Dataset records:
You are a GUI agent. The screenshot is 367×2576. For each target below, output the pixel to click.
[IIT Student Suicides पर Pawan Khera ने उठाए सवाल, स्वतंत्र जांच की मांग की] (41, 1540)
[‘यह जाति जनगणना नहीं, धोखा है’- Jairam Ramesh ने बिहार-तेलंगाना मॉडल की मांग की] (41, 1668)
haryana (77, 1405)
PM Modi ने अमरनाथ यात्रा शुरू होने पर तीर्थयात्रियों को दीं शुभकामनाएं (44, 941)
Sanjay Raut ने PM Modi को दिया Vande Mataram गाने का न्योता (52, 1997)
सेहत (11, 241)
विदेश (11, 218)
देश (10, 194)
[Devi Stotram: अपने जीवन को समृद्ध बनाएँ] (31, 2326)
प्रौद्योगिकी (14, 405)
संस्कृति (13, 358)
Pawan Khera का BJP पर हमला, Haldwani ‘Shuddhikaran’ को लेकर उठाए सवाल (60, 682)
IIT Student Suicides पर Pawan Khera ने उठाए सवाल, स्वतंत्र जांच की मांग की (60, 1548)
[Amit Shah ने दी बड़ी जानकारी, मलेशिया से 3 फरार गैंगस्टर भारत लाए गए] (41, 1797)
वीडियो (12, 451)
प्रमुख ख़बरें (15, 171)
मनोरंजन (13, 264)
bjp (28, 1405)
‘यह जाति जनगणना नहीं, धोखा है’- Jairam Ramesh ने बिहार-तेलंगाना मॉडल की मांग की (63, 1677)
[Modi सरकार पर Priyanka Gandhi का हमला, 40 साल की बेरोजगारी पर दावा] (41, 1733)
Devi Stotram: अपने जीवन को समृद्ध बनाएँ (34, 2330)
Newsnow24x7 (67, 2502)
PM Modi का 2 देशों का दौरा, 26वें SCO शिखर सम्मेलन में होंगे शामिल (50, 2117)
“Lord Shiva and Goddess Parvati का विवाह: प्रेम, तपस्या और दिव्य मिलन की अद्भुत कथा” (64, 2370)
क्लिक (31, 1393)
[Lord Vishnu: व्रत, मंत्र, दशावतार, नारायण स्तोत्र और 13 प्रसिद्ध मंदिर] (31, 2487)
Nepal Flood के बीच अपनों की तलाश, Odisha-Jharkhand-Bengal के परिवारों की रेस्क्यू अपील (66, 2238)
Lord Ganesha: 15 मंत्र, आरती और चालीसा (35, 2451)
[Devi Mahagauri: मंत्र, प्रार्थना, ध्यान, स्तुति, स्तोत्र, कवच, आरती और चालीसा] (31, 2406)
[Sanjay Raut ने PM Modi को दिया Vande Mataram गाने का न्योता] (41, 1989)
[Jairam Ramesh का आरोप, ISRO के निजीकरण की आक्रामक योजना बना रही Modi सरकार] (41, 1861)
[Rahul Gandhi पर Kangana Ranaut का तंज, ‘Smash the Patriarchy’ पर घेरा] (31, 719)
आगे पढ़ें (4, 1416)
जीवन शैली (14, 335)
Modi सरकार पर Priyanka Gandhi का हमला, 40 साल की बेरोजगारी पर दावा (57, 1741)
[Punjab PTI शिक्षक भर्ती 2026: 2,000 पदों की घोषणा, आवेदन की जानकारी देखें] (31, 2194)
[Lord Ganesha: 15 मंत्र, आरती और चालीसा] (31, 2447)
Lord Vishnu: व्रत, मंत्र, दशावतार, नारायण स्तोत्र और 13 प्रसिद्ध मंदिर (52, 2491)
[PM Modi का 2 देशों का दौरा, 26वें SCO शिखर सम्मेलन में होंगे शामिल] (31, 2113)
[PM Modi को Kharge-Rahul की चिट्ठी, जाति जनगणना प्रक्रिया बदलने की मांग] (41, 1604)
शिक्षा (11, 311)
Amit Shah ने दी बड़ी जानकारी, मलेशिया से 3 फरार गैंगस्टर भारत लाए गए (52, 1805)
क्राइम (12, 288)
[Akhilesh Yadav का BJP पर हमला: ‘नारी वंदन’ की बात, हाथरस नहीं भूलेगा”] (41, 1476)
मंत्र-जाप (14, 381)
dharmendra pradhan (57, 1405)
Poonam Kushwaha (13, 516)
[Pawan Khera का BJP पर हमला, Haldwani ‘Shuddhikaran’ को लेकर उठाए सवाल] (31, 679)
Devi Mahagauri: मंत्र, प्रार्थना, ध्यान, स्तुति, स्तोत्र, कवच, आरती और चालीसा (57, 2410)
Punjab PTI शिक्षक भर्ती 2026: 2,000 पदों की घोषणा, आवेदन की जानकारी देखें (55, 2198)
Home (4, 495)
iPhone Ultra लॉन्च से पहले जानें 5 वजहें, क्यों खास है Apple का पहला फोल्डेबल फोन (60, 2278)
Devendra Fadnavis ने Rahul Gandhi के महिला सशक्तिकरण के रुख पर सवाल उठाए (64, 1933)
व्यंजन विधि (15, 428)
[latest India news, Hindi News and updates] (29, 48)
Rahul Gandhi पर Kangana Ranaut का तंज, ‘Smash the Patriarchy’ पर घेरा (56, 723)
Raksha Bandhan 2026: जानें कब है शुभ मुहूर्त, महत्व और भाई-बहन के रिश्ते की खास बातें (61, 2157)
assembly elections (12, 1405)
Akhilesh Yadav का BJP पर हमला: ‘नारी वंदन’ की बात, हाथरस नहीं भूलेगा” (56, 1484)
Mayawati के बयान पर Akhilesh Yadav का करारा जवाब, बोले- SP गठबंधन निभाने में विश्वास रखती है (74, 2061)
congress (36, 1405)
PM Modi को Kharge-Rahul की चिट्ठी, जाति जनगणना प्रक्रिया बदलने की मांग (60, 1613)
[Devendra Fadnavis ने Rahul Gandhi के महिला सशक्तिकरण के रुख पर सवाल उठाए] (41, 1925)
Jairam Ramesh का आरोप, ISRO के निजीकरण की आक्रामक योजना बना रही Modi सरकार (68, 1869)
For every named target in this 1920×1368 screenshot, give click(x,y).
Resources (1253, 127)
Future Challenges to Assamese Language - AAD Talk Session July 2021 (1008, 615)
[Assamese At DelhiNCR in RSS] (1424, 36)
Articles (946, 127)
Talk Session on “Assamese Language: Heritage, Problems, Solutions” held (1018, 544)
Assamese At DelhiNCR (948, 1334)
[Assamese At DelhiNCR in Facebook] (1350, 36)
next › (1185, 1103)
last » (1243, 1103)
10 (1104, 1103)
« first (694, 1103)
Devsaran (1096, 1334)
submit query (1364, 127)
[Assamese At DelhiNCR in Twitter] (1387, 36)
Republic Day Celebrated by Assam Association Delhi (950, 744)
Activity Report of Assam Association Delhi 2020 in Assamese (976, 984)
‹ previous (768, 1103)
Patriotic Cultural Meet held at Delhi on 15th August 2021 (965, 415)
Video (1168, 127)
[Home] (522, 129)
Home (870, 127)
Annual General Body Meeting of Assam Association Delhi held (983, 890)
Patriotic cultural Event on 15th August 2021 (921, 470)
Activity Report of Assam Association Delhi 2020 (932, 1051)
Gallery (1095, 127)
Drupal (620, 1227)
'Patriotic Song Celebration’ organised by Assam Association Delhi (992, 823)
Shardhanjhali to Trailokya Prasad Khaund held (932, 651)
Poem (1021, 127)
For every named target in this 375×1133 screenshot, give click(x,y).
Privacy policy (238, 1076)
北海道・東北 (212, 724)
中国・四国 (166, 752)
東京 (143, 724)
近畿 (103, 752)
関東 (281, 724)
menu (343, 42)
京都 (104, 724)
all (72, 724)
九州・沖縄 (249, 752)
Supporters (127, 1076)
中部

- [AIM OF THE TASK] All lines above containing the string "Fadnavis": copy each one.

- [RESPONSE BELOW]
Devendra Fadnavis ने Rahul Gandhi के महिला सशक्तिकरण के रुख पर सवाल उठाए (64, 1933)
[Devendra Fadnavis ने Rahul Gandhi के महिला सशक्तिकरण के रुख पर सवाल उठाए] (41, 1925)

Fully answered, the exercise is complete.